Mayor apologizes for not attending more funerals
NEW YORK (CNN) -- After attending another round of funerals and memorial services Saturday, Mayor Rudy Giuliani apologized to the families of those uniformed service workers who died in the line of duty whose services he has missed.
"I think every one of these men should have the mayor, the fire commissioner, the police commissioner present for their burial service," he said.
But the sheer numbers make that an impossible goal to meet, he said. "We can't be at all of them because there are 20, 25 of them a day.

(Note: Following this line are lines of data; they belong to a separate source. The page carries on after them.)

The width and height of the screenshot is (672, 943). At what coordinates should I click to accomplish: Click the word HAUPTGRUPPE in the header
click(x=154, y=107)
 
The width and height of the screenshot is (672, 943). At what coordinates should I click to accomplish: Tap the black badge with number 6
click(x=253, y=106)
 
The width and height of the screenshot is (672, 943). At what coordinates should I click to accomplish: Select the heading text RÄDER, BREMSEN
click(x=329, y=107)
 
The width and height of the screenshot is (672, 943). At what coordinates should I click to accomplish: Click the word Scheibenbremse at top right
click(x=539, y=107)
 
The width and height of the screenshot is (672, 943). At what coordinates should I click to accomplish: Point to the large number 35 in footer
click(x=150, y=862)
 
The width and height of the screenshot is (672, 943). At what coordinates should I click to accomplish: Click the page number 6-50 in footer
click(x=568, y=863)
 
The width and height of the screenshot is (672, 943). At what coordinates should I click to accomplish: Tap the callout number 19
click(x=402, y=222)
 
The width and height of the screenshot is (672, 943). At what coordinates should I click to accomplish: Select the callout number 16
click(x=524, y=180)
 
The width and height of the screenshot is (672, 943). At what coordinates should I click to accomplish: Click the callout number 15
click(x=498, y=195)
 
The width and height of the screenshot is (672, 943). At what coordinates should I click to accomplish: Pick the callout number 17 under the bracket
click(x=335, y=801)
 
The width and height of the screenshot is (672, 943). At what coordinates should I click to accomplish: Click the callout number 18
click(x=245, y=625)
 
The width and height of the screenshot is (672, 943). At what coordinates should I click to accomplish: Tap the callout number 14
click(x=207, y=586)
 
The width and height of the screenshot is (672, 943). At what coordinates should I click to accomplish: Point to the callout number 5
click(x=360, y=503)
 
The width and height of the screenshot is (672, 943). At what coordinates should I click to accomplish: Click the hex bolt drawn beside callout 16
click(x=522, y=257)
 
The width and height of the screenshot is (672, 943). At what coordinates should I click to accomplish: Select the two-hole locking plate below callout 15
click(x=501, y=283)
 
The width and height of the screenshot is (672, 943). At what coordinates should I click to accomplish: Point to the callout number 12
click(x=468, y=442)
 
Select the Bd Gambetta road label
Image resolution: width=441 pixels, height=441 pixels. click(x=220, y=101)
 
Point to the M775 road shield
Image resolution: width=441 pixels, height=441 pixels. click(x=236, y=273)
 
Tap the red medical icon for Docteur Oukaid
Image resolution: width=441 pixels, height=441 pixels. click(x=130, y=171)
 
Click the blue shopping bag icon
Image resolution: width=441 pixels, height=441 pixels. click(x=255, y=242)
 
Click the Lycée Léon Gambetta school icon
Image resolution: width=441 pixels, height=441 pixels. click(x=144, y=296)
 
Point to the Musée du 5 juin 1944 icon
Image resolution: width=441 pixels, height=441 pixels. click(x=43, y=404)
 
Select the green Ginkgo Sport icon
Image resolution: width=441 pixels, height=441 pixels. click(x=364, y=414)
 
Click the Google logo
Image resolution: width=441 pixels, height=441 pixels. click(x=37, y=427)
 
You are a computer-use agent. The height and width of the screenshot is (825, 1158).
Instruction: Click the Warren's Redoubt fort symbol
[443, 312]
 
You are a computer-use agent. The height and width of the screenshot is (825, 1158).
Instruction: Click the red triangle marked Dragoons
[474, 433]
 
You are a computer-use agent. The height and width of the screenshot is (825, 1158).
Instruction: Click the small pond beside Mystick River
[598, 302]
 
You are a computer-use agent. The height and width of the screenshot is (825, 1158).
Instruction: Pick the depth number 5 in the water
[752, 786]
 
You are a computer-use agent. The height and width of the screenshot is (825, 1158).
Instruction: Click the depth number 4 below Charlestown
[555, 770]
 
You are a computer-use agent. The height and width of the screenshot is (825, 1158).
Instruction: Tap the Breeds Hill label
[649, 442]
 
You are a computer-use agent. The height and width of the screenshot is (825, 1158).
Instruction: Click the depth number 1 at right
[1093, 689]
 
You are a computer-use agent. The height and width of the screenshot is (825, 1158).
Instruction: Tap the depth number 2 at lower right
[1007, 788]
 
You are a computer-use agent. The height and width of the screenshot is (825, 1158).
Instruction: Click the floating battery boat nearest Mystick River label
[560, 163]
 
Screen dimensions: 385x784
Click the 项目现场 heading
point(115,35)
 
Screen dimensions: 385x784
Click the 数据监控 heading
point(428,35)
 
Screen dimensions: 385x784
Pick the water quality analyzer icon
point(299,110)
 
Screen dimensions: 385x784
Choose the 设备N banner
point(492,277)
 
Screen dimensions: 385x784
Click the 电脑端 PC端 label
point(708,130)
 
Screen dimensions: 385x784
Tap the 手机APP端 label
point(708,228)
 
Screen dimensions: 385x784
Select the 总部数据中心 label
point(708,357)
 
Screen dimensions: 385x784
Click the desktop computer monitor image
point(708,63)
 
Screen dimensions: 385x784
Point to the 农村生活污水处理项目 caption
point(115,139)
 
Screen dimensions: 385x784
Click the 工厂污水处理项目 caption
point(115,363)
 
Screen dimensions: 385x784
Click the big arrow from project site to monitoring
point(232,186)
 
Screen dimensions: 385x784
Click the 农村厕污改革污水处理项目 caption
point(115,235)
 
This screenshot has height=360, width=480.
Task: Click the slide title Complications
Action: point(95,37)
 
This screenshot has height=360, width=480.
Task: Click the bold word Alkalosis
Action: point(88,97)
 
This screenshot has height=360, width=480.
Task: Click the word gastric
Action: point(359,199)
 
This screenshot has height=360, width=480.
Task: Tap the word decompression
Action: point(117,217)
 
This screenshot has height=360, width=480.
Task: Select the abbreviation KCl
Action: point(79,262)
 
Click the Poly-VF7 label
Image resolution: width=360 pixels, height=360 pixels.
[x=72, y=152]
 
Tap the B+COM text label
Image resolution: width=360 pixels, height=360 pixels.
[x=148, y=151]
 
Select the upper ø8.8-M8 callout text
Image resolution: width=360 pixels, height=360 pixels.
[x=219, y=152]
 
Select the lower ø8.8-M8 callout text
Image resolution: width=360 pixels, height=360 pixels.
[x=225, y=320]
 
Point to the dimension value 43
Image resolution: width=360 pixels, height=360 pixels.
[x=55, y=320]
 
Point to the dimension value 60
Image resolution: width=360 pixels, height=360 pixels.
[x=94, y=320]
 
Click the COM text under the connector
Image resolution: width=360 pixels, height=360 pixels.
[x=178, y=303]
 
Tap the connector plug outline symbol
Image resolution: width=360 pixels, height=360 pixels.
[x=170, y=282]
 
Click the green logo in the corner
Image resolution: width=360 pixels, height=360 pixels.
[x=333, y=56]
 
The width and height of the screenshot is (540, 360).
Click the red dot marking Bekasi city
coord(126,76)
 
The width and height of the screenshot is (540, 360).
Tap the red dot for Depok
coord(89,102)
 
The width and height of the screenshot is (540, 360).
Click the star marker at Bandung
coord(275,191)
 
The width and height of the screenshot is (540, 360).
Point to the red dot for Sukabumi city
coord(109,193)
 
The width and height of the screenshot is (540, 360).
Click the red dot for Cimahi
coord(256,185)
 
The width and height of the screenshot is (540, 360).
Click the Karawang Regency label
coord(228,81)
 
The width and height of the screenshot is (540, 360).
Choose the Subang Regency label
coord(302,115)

"We try to communicate that, through letters and other things, that we hope we'll be able to get together with all of them in the very near future."
The mayor, who has attended dozens of services since the September 11 attacks that toppled the World Trade Center's twin towers, said he leaves them with more energy than he had when he showed up.
"Particularly in a small village setting, when you see thousands and thousands of people turn out, it's very inspiring ... and gives you strength."
More bodies recovered
As of Saturday, the number of bodies recovered rose to 393, of which 335 have been identified, the mayor said. The estimate of missing persons remains at 4,979
Also, 1,382 people had applied for death certificates for family members missing in the trade center attacks, Giuliani said.
So far, 195,259 tons of debris and another 44,515 tons of steel have been removed in 12,824 truckloads.
Monday is Columbus Day, a holiday for many, but the stock exchanges and banks will be open. The city will have in effect its travel restrictions requiring vehicles entering Manhattan below 63rd Street Monday between 6 a.m. and 11 a.m. to have more than one person.
Based on how traffic flows, city officials will consider opening streets in the area near Ground Zero during the work week, too, he said.
New York celebrates
Columbus Day celebrations are expected to go forward this weekend: parades are slated to take place Sunday in the Bronx and Staten Island.
Monday's parade along Fifth Avenue in Manhattan will be dedicated to the memory of the people who lost their lives at the World Trade Center, Giuliani said.
The mayor also noted that the city seems to be recovering. New York is "open for business," he said. "It appears as if it's pretty darned crowded today."